START PROVIDED RECORDS

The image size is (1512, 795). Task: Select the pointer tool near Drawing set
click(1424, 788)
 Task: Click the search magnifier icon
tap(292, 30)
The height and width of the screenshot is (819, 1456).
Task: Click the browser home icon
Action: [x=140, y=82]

END PROVIDED RECORDS

PROBLEM TO WORK ON ▸
Could every entry above be printed again, word for word?

YOUR RESPONSE ▸
The image size is (1512, 795). Task: Select the pointer tool near Drawing set
click(1424, 788)
 Task: Click the search magnifier icon
tap(292, 30)
The height and width of the screenshot is (819, 1456).
Task: Click the browser home icon
Action: [x=140, y=82]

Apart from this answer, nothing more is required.